Click Farm
Do you ever think about the word digital? It sounds modern, and it’s usage has exploded since the invention of the computer. But it’s actually quite an old term, from the Latin digitalis, or digitus, meaning finger or toe.
It was once used to refer to a number less than 10, a unit of measure you could count one your fingers, in other words.
Over the last few decades it has come to embody the relentless power, speed, and progress of technology. It’s usually contrasted with the physical or analog. People will say they prefer the warmth of a vinyl record to the sound of a digital music file.
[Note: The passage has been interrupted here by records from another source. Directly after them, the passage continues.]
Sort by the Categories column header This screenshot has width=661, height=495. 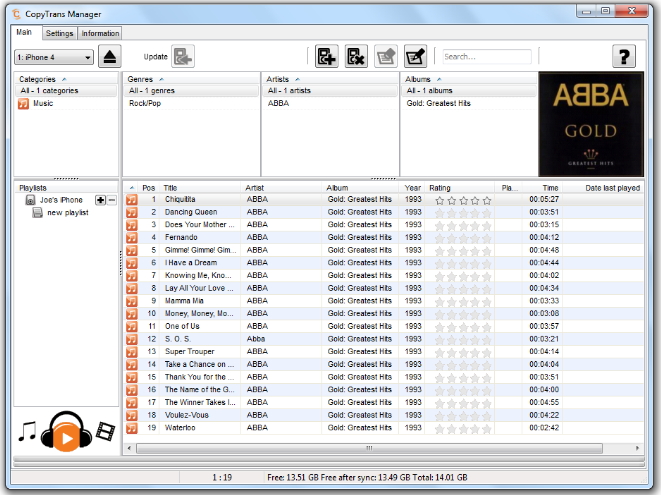coord(39,78)
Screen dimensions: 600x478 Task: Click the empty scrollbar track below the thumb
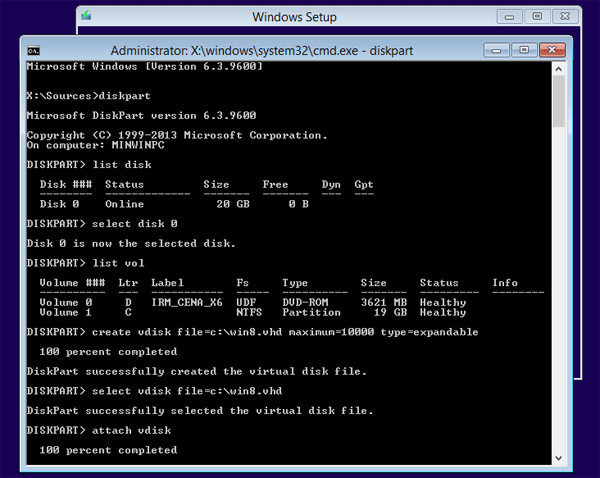pyautogui.click(x=559, y=300)
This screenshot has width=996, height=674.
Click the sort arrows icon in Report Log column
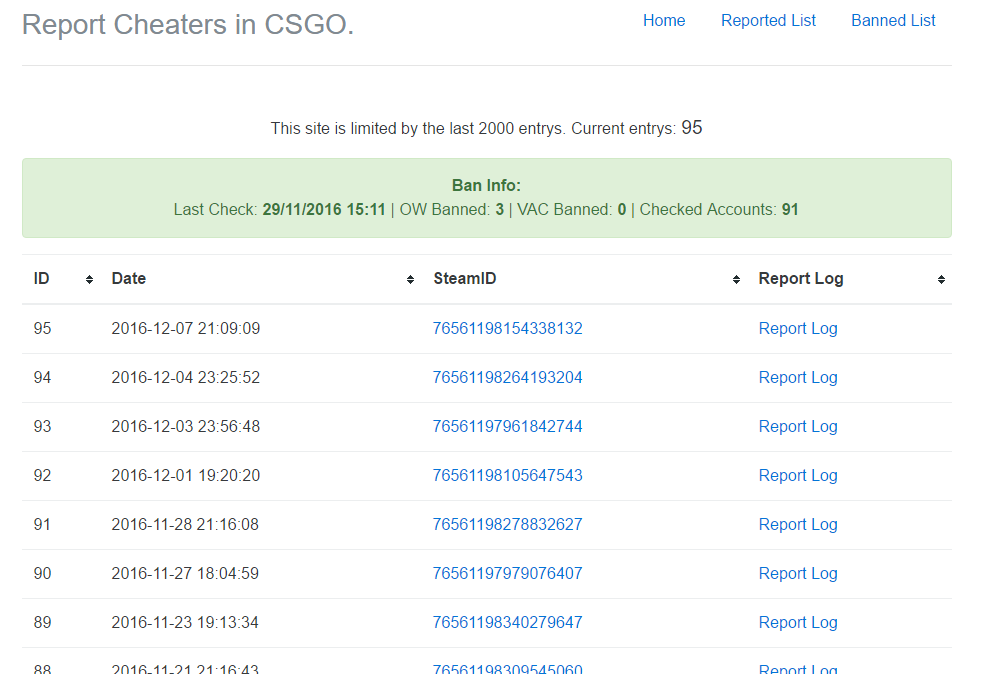coord(941,280)
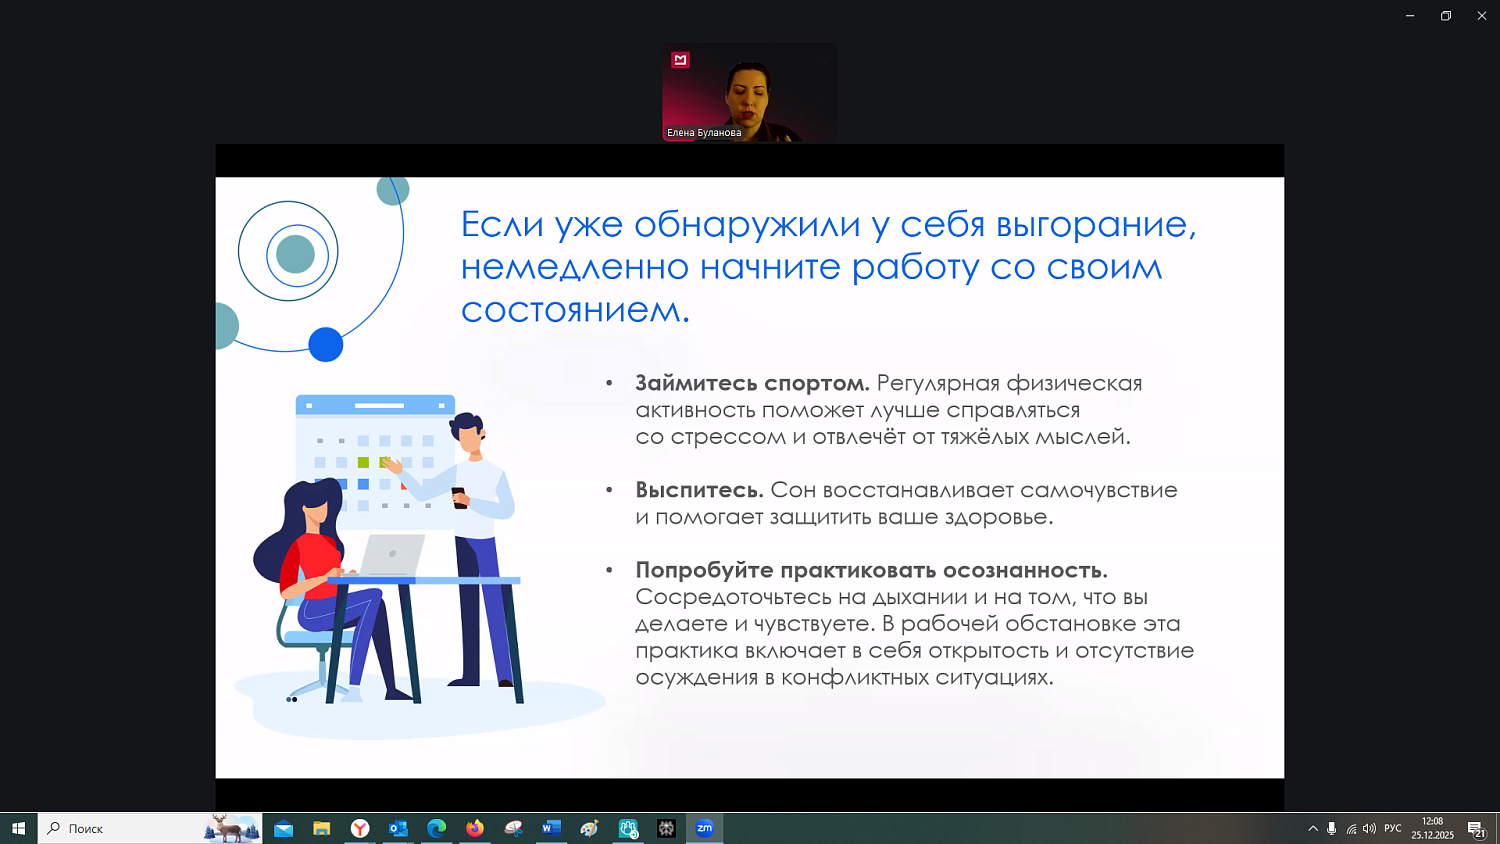Select Елена Буланова's video thumbnail

tap(749, 93)
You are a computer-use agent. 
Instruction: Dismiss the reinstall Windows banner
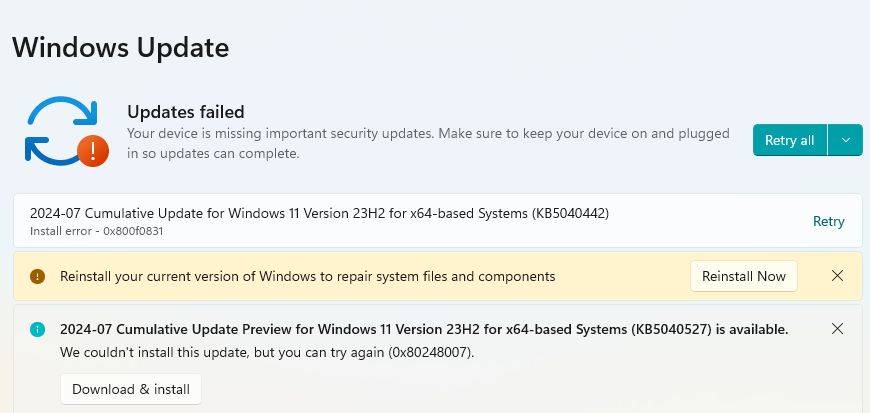click(x=838, y=276)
The pandemic upended my reality, as it did for so many others. I used to live in Brooklyn and work in Manhattan. I was surrounded by concrete, metal, and glass. I had a small apartment and rode to work in an enclosed metal tube with strangers pressed in against my face.
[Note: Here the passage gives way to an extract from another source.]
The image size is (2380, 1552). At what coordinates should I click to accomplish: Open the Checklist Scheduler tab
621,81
Now I live on a rural road surrounded by grass and trees. The site where my house is located used to be a horse farm, and an orchard before that. There is still old manure composting in the barn. There are old apple trees that give fruit, decades after they were first planted.
Rabbit and deer graze on the clover in my back fields. Wild turkeys gather in the early morning to perform their mating rituals. I spend a lot o time working with my hands. I pick fruit and plant seeds. I plow soil and hunt game. I butcher meat and tan hides.
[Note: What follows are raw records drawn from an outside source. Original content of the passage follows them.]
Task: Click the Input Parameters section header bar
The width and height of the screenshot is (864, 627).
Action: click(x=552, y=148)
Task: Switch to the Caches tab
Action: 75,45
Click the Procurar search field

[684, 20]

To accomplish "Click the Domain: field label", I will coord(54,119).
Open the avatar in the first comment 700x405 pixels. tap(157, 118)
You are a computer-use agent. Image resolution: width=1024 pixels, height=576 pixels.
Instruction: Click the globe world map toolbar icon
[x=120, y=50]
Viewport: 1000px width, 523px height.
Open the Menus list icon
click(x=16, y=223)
All the while, I stay connected to the digital realm. I relax in a hunting blind and make turkey calls. I broadcast the sound on Twitter spaces and add comments to a Google Doc. I walk my dog through the woods to forage mushrooms while listening to an edit of the latest podcast. I reply to Slack messages and update Wordpress while feeding chickens and collecting eggs.
My office isn’t going to reopen anytime soon, and even when it does, there will be no pressure to return on a regular basis. For knowledge workers like me, a new era has begun. It existed before the pandemic, but it wasn’t as common or accepted or robust.
I like this collision of two worlds, where you can work with atoms and bits, with your hands and your mind, with your reality and with the virtual, all at once. Digital has two very different meanings, and now it can encompass both of them at once.